I don´t know if you have heard the quote that a balanced diet is one with chocolate in both hands. I couldn’t agree more. I love chocolate! I hope you do too, because this recipe is all about chocolate.
If I have the chance to bake this cake, I do it, because it is so good. Birthdays, anniversaries, special occasions, this cake is one of my favorites. It’s a two layer cake, with peach jam in the middle. Yuuuuum!!!
- 4 eggs
- 1 small container of plain or lemon yogurt
- 1 1/2 cups sugar
- 1 cup all purpose flour
- 1/4 cup olive oil or canola oil (or a mix!)
- 1 tablespoon baking powder
- 3.5 oz chocolate and 2 tablespoons butter (for the batter)
- 7 oz chocolate and 5.5 tablespoons butter (cover the cake)
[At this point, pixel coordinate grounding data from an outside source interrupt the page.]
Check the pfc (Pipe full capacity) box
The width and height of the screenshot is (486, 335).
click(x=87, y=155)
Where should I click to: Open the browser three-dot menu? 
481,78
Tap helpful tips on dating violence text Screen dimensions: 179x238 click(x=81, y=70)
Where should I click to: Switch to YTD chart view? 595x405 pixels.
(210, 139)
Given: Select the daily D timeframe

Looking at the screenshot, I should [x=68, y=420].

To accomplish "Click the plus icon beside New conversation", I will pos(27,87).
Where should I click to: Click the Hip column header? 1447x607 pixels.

- 1 jar good-quality peach jam
- 2/3 cup chopped walnuts
Preheat the oven 390F.
For the chocolate: (I always make 2 batches, one for the batter, another for icing the cake. I make one batch first, then when the cake is in the oven, I make the 2nd batch of melted chocolate.)
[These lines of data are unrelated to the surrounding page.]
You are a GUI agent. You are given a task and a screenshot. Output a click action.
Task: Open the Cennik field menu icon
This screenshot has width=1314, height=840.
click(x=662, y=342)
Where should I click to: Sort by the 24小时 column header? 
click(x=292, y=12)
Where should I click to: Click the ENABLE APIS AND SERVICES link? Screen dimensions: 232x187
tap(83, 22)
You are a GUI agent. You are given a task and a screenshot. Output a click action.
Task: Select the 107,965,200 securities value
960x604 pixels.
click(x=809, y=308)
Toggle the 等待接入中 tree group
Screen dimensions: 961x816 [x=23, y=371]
Add the chocolate (pieces) in a heat-proof bowl with the butter. (You could use a double boiler.) Place the bowl over a saucepan of hot water, not boiling the water and being careful that the bowl is not touching the water. Stir until the chocolate is melted. Remove from the heat and set aside.
Whisk the eggs for a minute. Add the yogurt. Slowly, add the sugar, the flour and the baking power. Add the olive oil. Whisk for a few minutes. Add the melted chocolate (first batch) and the chopped nuts. Whisk for a few minutes.
Spray the two pans with olive oil or butter. Add the batter into the two pans (a 9-inch pan). Bake for about 30 minutes. Check with a toothpick to be sure the cake is cooked.
Let it cool down. When the 2 cakes are cold, spread the peach jam on top of one cake, and then, add the second cake on top. You will have a 2-layer cake with peach jam in the middle.
Cover with melted chocolate (second batch) and keep it in the fridge for about 2 hours so the cake can set.
Ready to serve!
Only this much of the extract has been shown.